In a podcast interview, Sidewalk Talk founder and director Traci Ruble discussed the 100 percent volunteer-led organization. A trained psychotherapist with 25 years’ experience, Ruble said that people are “yearning for space to be seen and to be heard,” space where they do “not need to have it all together, all sorted out,” or to choose a side or have the answers.

Sidewalk Talk does not have a faith-based or religious orientation, but churches and other faith organizations might benefit from studying and reflecting on its principles and practices.

The trademarked mission statement for Sidewalk Talk reads:

“Our mission is to nurture human connection by teaching and practicing heart-centered listening in public spaces. By engaging a diverse and inclusive community of volunteers our culture, relationships and world are transformed.”

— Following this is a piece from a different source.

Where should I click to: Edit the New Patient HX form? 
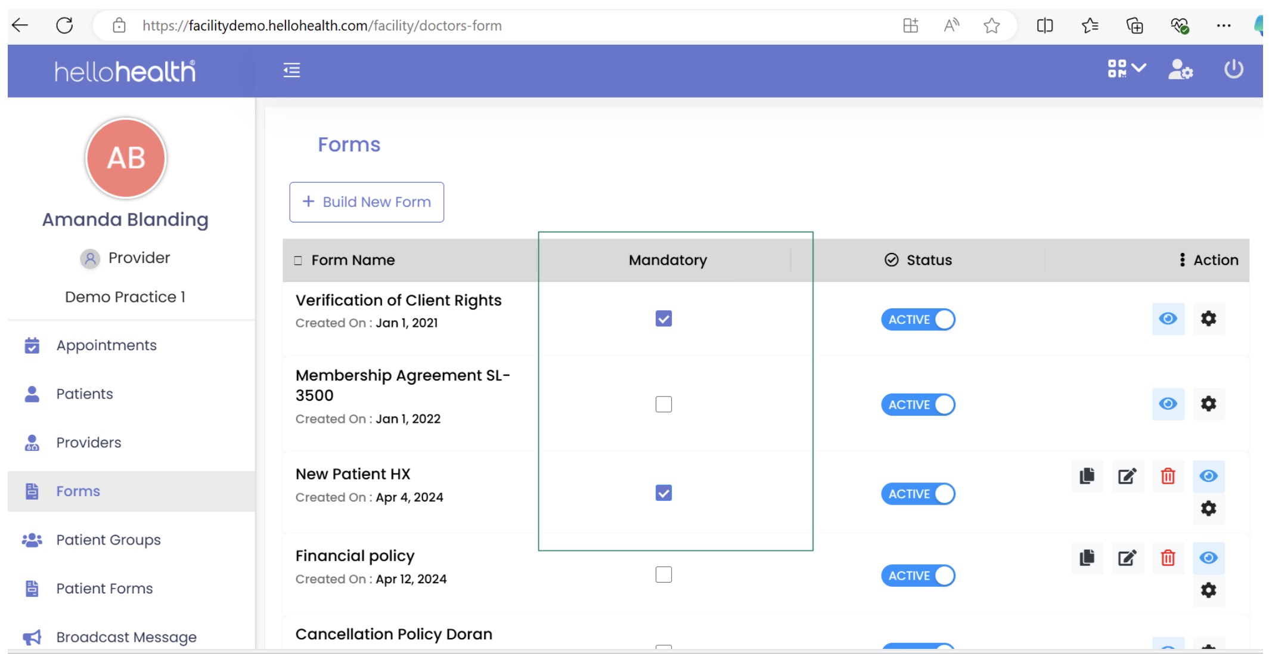1127,476
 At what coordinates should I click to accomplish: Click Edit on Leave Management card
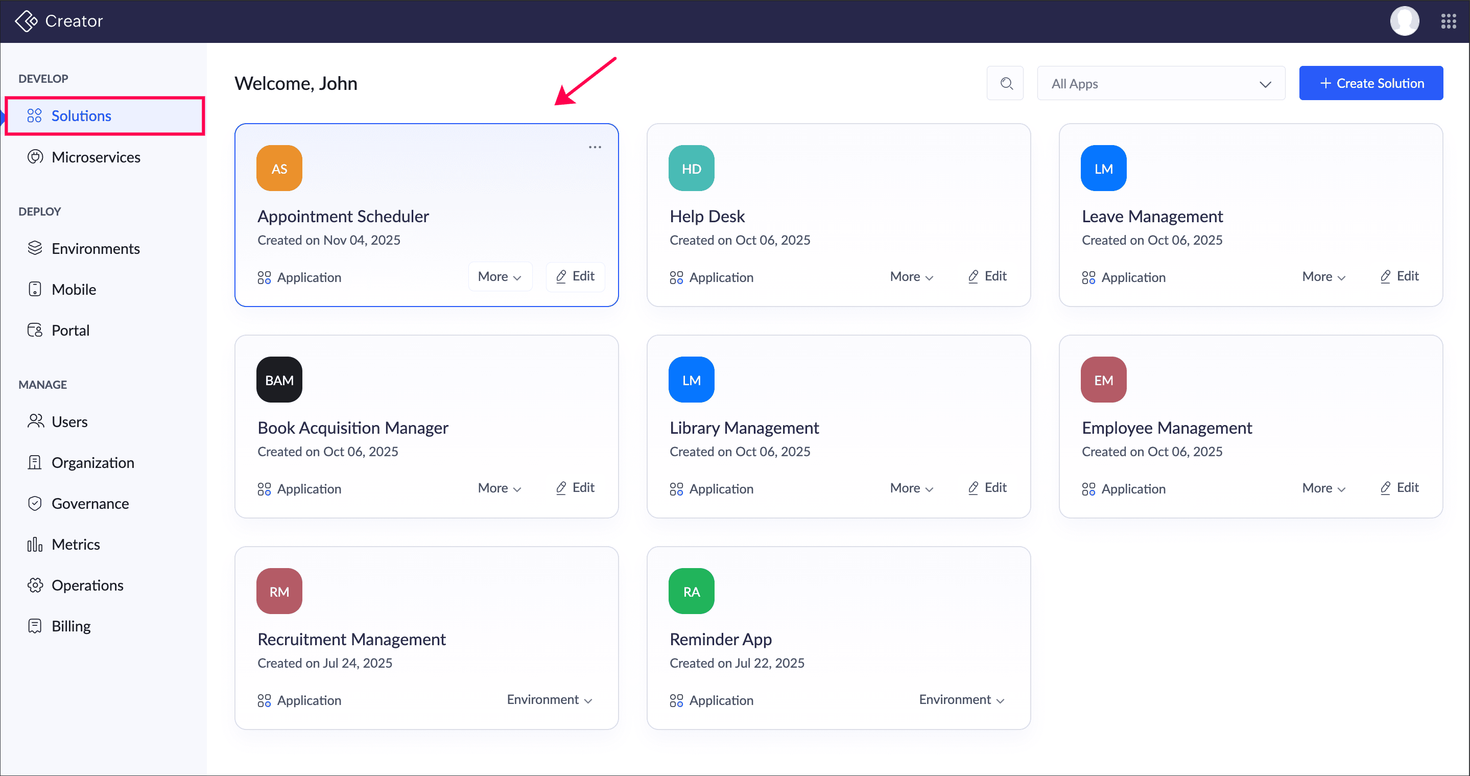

A few other nuggets from Ruble’s podcast interview:

  • Heart-centered listening honors “something that is unwitnessed and [that] needs to be witnessed.”
  • “Hard, dark feelings” are important and should not be ignored.
  •  A person “needs to feel safe to feel grace.”
  • “It is in the connection [with another] that we know our soul.”
  • Radical listening changes speaker and listener alike.

To that last point, in an article for Thrive Global, Ruble offers an anecdote that illustrates this shared benefit.

“I remember being in sticky, hot Birmingham, Alabama, with twenty volunteers, sitting on the sidewalk for our listening bus tour after the last election. An older gentleman had been observing us for some time. He approached me and asked me what we were doing. It was clear from his ball cap that we didn’t share the same political views. But we didn’t talk about politics. His eyes got misty as he told me his wife of 30 years had just left him. He shared how guilty and alone he felt. He was in a great church congregation but it didn’t feel OK to share his heartache there. He was alone and trying to ‘do it by himself.’ Except now he wasn’t. He was telling me. He thanked me and gave me a hug. Perhaps he went on his way feeling a little lighter and kinder. Perhaps he would risk sharing that Sunday at church and get the support his heart clearly needed.”

Thrive GlobalNov. 6, 2017

Bob McCarty, coauthor of Going, Going, Gone, states in his book Faith Talk: Having Conversations That Matter with Youth (Saint Mary’s Press, 2018): “In the language of relationships, the importance of active listening cannot be overemphasized. Foremost, this means giving young people our full attention when they speak to us. Not being heard isn’t the sole reason for disaffiliation, but it is an important factor.”

Going, Going, Gone states: “To listen and to hear the stories of those who disaffiliate from the Church are essential and constitutive dimensions of what it means to be a community of faith.  .  .  .  Each person who disaffiliates has a name, a story, and longings of the heart and mind, and all are grateful for the opportunity to have their story heard.”

Providing that opportunity, it seems, may be as simple as pulling up a chair and listening.